DER PERFEKTE STIFT Wer einen Füller oder Kugelschreiber kauft, sollte sich auf sein Gefühl verlassen. Der richtige Stift liegt sofort gut in der Hand und muss nicht „eingeschrieben“ werden.


Schreib-Must-haves

 

1 STYLOGRAPH Was der Stift der Firma Orée mit Tinte auf den Block schreibt, wird gleichzeitig in einer App notiert und kann verschickt oder gespeichert werden.
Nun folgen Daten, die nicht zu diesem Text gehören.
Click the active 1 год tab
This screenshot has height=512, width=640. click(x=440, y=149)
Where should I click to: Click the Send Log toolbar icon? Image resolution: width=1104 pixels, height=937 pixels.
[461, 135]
Inklusive ledergebundenem DIN-A5-Buch um 400 Euro.

2 FÜLLER VON LAMY Ein Lieblingsstift zum Vererben ist das Modell Imperium in Schwarz und Gold für 350 Euro.

3 SCHREIBTISCHSET VON FABER-CASTELL Verschönert Büro und Home-Office: Brieföffner, Zettelbox, Stifthalter und sechs Guilloche-Bleistifte im Etui, 590 Euro.

4 MOLESKINE-BLOCK Den Klassiker für To-do-Listen, Beobachtungen, Geistesblitze und alles, was man sonst noch bewahren möchte, gibt es in vielen Farben und Designs ab 19,90 Euro.